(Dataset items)
--

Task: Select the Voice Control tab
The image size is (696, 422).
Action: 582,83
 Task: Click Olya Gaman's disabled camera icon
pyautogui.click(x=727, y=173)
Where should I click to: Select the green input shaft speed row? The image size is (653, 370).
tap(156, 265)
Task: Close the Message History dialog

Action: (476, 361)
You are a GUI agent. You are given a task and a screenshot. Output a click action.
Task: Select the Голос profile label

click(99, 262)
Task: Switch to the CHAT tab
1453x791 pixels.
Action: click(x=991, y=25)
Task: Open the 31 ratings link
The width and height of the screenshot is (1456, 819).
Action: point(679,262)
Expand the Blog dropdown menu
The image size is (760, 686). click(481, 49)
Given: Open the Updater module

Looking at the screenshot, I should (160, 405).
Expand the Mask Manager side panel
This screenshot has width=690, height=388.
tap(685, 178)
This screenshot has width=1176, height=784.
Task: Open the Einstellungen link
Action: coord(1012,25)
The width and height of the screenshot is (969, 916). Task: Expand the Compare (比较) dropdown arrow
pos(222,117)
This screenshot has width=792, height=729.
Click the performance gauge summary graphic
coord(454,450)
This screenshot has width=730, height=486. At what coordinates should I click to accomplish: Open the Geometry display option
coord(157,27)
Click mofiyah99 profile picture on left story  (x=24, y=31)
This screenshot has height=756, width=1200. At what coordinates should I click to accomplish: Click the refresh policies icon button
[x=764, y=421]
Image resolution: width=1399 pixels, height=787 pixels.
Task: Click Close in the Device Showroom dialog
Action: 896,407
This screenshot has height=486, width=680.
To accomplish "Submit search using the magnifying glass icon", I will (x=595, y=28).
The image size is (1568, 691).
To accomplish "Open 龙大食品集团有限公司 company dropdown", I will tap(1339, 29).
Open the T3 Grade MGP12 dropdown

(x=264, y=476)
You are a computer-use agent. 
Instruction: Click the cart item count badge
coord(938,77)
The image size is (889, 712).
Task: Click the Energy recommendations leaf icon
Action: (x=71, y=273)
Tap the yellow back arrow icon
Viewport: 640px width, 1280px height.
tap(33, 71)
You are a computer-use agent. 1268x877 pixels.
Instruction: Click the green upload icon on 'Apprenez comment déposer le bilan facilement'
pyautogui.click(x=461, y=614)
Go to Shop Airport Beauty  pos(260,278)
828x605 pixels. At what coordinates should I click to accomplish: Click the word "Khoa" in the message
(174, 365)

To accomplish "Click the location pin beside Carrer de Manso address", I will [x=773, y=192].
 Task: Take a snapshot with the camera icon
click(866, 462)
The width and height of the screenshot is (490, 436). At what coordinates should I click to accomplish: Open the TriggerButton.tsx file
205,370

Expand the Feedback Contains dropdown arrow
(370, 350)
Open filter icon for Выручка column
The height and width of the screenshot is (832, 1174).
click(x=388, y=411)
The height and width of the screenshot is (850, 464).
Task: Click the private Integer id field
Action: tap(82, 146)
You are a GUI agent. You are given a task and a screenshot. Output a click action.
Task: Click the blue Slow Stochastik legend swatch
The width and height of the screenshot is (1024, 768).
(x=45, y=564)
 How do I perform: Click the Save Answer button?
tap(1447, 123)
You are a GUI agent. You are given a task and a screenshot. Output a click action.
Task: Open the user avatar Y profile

--

_TASK REQUIREMENTS_:
The full set of entries should be transcribed exactly.

_TASK SOLUTION_:
Task: Select the Voice Control tab
The image size is (696, 422).
Action: 582,83
 Task: Click Olya Gaman's disabled camera icon
pyautogui.click(x=727, y=173)
Where should I click to: Select the green input shaft speed row? The image size is (653, 370).
tap(156, 265)
Task: Close the Message History dialog

Action: (476, 361)
You are a GUI agent. You are given a task and a screenshot. Output a click action.
Task: Select the Голос profile label

click(99, 262)
Task: Switch to the CHAT tab
1453x791 pixels.
Action: click(x=991, y=25)
Task: Open the 31 ratings link
The width and height of the screenshot is (1456, 819).
Action: point(679,262)
Expand the Blog dropdown menu
The image size is (760, 686). click(481, 49)
Given: Open the Updater module

Looking at the screenshot, I should (160, 405).
Expand the Mask Manager side panel
This screenshot has width=690, height=388.
tap(685, 178)
This screenshot has width=1176, height=784.
Task: Open the Einstellungen link
Action: coord(1012,25)
The width and height of the screenshot is (969, 916). Task: Expand the Compare (比较) dropdown arrow
pos(222,117)
This screenshot has width=792, height=729.
Click the performance gauge summary graphic
coord(454,450)
This screenshot has width=730, height=486. At what coordinates should I click to accomplish: Open the Geometry display option
coord(157,27)
Click mofiyah99 profile picture on left story  (x=24, y=31)
This screenshot has height=756, width=1200. At what coordinates should I click to accomplish: Click the refresh policies icon button
[x=764, y=421]
Image resolution: width=1399 pixels, height=787 pixels.
Task: Click Close in the Device Showroom dialog
Action: 896,407
This screenshot has height=486, width=680.
To accomplish "Submit search using the magnifying glass icon", I will (x=595, y=28).
The image size is (1568, 691).
To accomplish "Open 龙大食品集团有限公司 company dropdown", I will tap(1339, 29).
Open the T3 Grade MGP12 dropdown

(x=264, y=476)
You are a computer-use agent. 
Instruction: Click the cart item count badge
coord(938,77)
The image size is (889, 712).
Task: Click the Energy recommendations leaf icon
Action: (x=71, y=273)
Tap the yellow back arrow icon
Viewport: 640px width, 1280px height.
tap(33, 71)
You are a computer-use agent. 1268x877 pixels.
Instruction: Click the green upload icon on 'Apprenez comment déposer le bilan facilement'
pyautogui.click(x=461, y=614)
Go to Shop Airport Beauty  pos(260,278)
828x605 pixels. At what coordinates should I click to accomplish: Click the word "Khoa" in the message
(174, 365)

To accomplish "Click the location pin beside Carrer de Manso address", I will [x=773, y=192].
 Task: Take a snapshot with the camera icon
click(866, 462)
The width and height of the screenshot is (490, 436). At what coordinates should I click to accomplish: Open the TriggerButton.tsx file
205,370

Expand the Feedback Contains dropdown arrow
(370, 350)
Open filter icon for Выручка column
The height and width of the screenshot is (832, 1174).
click(x=388, y=411)
The height and width of the screenshot is (850, 464).
Task: Click the private Integer id field
Action: tap(82, 146)
You are a GUI agent. You are given a task and a screenshot. Output a click action.
Task: Click the blue Slow Stochastik legend swatch
The width and height of the screenshot is (1024, 768).
(x=45, y=564)
 How do I perform: Click the Save Answer button?
tap(1447, 123)
You are a GUI agent. You are given a task and a screenshot. Output a click action.
Task: Open the user avatar Y profile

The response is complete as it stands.